RBI: History of the Monetary Policy in India and what happened today

As widely expected, the central bank maintained a status quo on the key policy rates but chose to cut the statutory liquidity ratio (SLR) by 50 basis points to 22 percent

August 05, 2014 5:14 IST | India Infoline News Service

Dr. Raghuram Rajan, Governor at the Reserve Bank of India (RBI), who took over as the chief, last year, amid economic crises, presented the third bi-monthly monetary policy statement today. As widely expected, the central bank maintained a status quo on the key policy rates but chose to cut the statutory liquidity ratio (SLR) by 50 basis points to 22 percent. The proportion of SLR securities that are allowed to be held-to- maturity by banks have also been brought down by 50 basis points to 24 percent of a bank's net demand and time liabilities (NDTL).

Let us have a look at some of the finer points from today’s policy:

  1. This high-profile RBI Governor addressed the media for nearly 35 minutes.
  2. Rajan, who is well known for his strong credentials, and a winsome personality, was optimistic of bringing down inflation to the 8% mark.

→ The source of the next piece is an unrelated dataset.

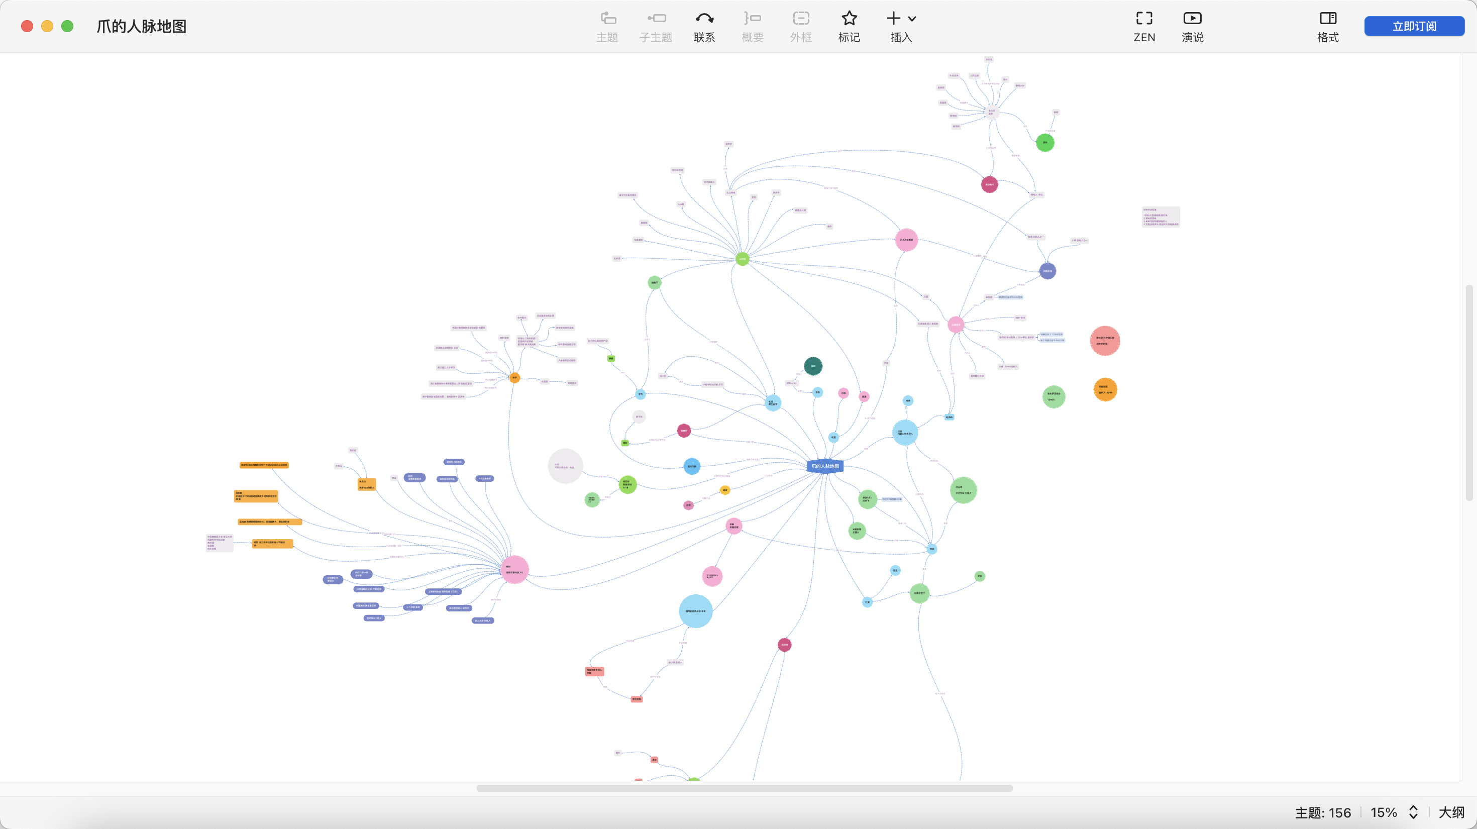Select the 联系 relationship tool

coord(704,26)
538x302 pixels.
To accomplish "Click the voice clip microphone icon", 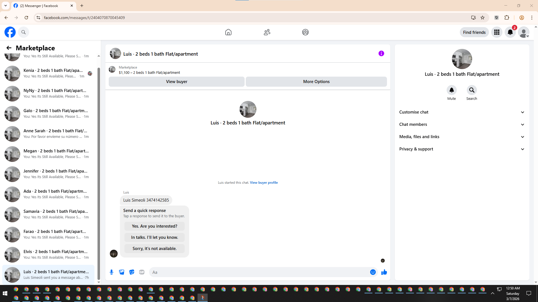I will pos(112,272).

The Governor stated nearly thrice in his discussion that “8% inflation goal is within our reach”. His voice rose a little, every time he made this statement. However, he also emphasized on the fact that the upside risks like uncertainty over monsoon conditions, higher oil prices and rupee movement exists, although overall risks are more balanced than in June.
  3. Rajan confidently said that the RBI will continue to monitor inflationary developments closely and remain committed to the disinflationary path of taking inflation to 8% by January 2015 and 6% by January 2016.
  4. Rajan was also confident that he SLR cut will help the government to manage its financials better and will help banks to lend more to the productive sector. The Governor will also not hold rates longer than necessary.
  5. Some of the other key areas that Rajan touched upon included growth, exports, gold imports, currency, current account deficit, reserves, liquidity management, besides inflation.  
  6. Rajan welcomed S.S Mundra to the RBI team. S.S Mundra, who served as the Chairman and Managing Director at Bank of Baroda, is now the deputy governor at RBI.
  7. Stock markets reacted sharply to the announcements. Once the policy statement was declared, markets tumbled. However, once Rajan started his discussion with the media, it recovered.
  8. Rajan’s background is impeccable and quite praiseworthy. Aged 51, the Tamilian from Bhopal who holds degrees from the prestigious IIT and IIM, and a Ph.D from the Massachusetts Institute of Technology, is among the youngest RBI Governors. He was the chief economist at the International Monetary Fund between 2003 and 2006. Rajan has been successful in stabilizing the Indian rupee by announcing series of fire-fighting measures, just after he took over. This high-profile RBI Governor has his agenda clear.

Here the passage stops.